You start with Strike Graph’s interactive CMMC self-assessment, aligned with NIST SP 800-171 and CMMC 2.0. In minutes, you’ll see where you stand and can generate a System Security Plan (SSP), a Plan of Action and Milestones (POA&M), and an SPRS-ready package.

As you close gaps, Verify AI automatically validates evidence, confirming your controls are well-documented and operating as intended. The result is continuous readiness — lower manual effort, fewer surprises at assessment time, and a well-defined path from your initial gap analysis to sustained CMMC compliance.

 

FAQs on CMMC gap analysis

Is a CMMC gap analysis different from other gap analyses?

A CMMC gap analysis maps your environment to DoD-specific requirements tied to FCI and CUI. It focuses on level selection, system boundaries, evidence depth, and flow-down to subcontractors and service providers. Other frameworks use different control sets and evidence rules. 

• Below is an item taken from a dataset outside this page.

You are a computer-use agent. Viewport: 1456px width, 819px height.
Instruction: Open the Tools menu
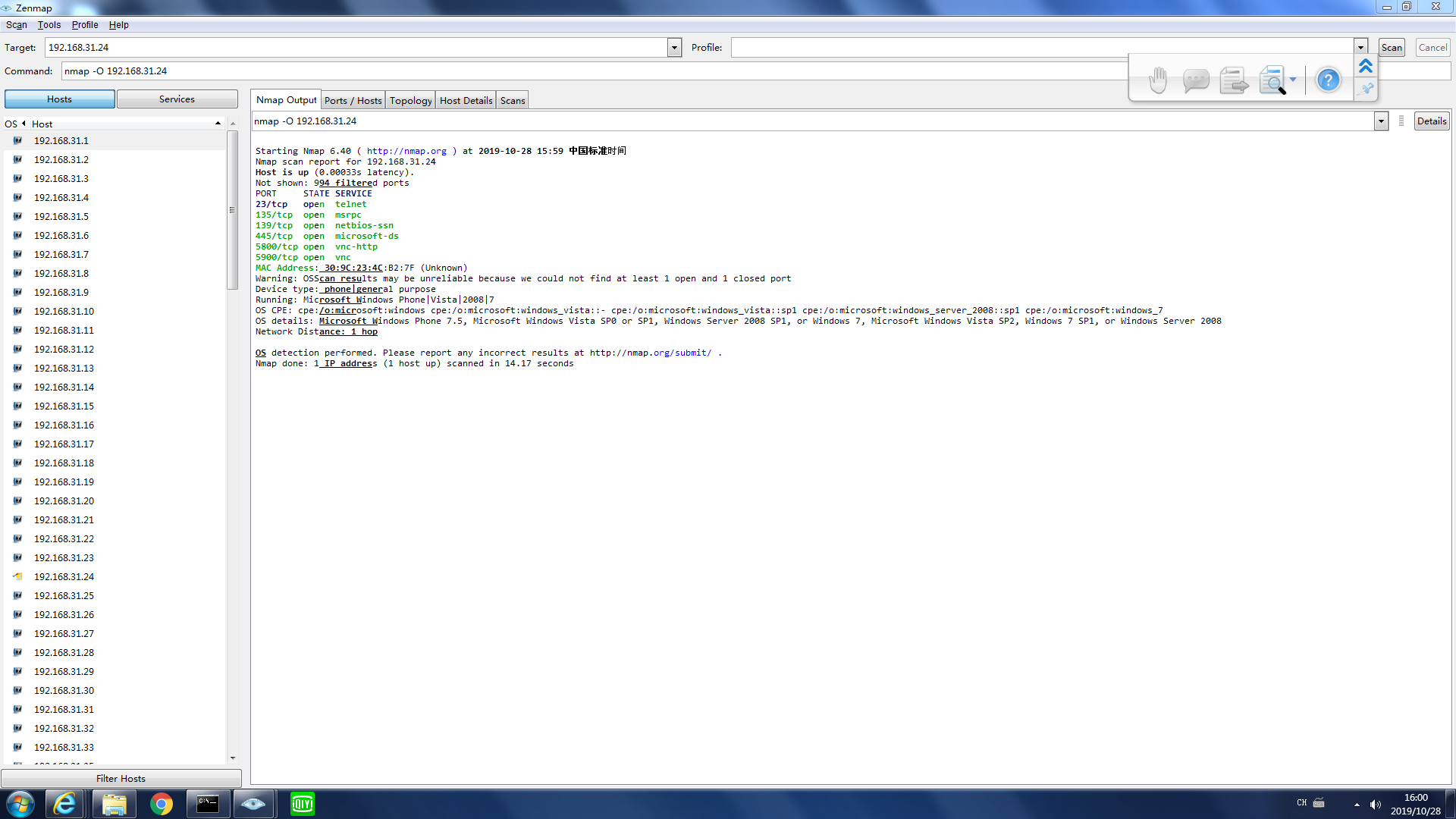click(49, 25)
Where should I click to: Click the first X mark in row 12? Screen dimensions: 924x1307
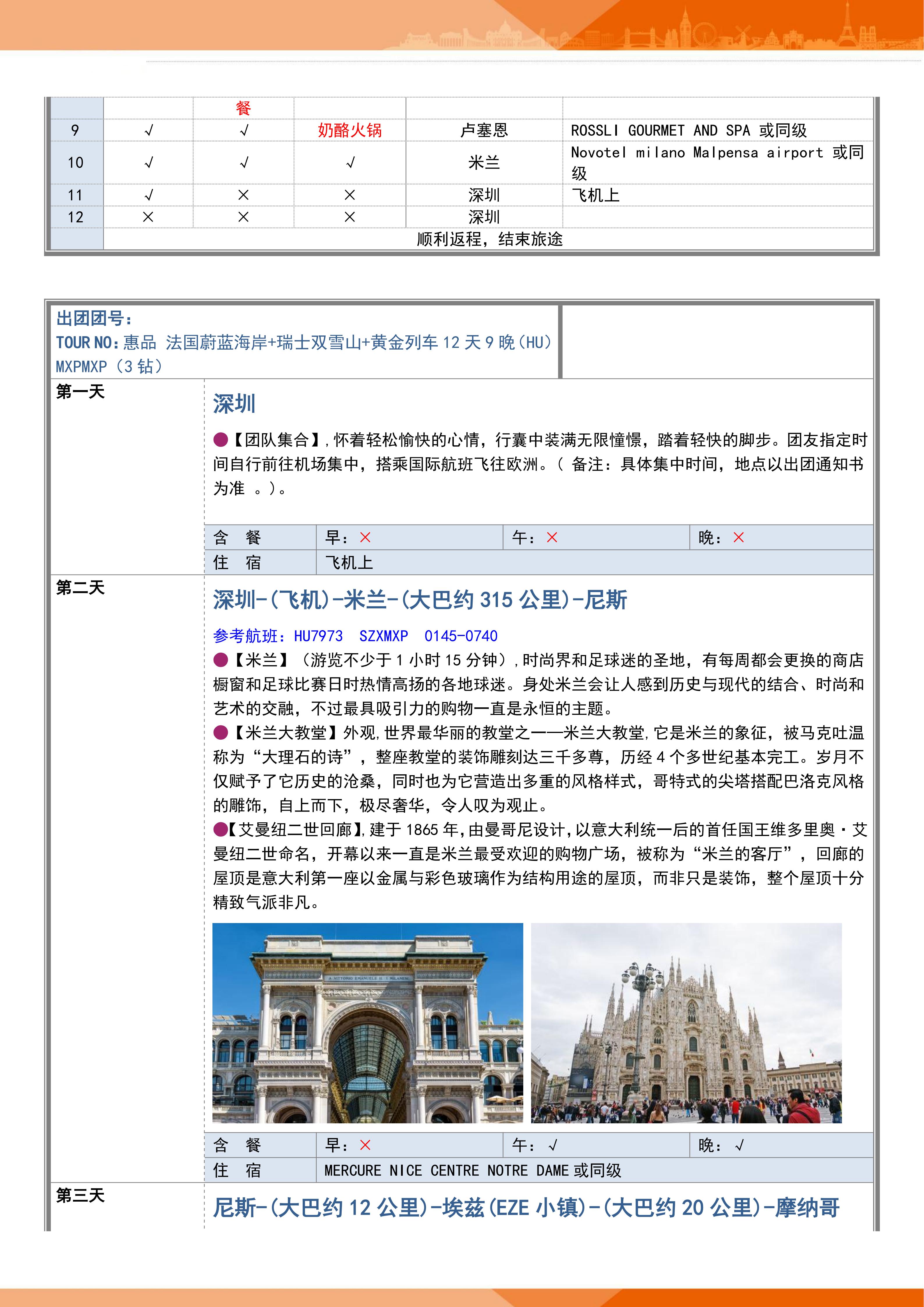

Is a CMMC gap analysis the same as a CMMC gap assessment?

You’ll see the terms used interchangeably, though there is a practical line. The CMMC gap analysis is the diagnostic. You map controls, check evidence, and list gaps. The gap assessment is a structured test. You sample records, verify execution, and confirm effectiveness over time. 

Is a CMMC gap analysis the same as a CMMC readiness assessment?

No. A readiness assessment is a dress rehearsal for the review. It resembles the reviewer’s approach with interviews, evidence sampling, and issue logging. A gap analysis builds the inventory of gaps and high-value fixes that the readiness assessment will later test.

How is a CMMC gap analysis different from a Plan of Action and Milestones (POA&M)?

A CMMC gap analysis identifies where controls and evidence fall short. A POA&M manages the fixes. It lists each gap with tasks, owners, resources, and due dates, then tracks status to closure. One finds the work, and the other runs it. You use the POA&M to budget, sequence quick wins, and stage longer changes such as segmentation and logging coverage.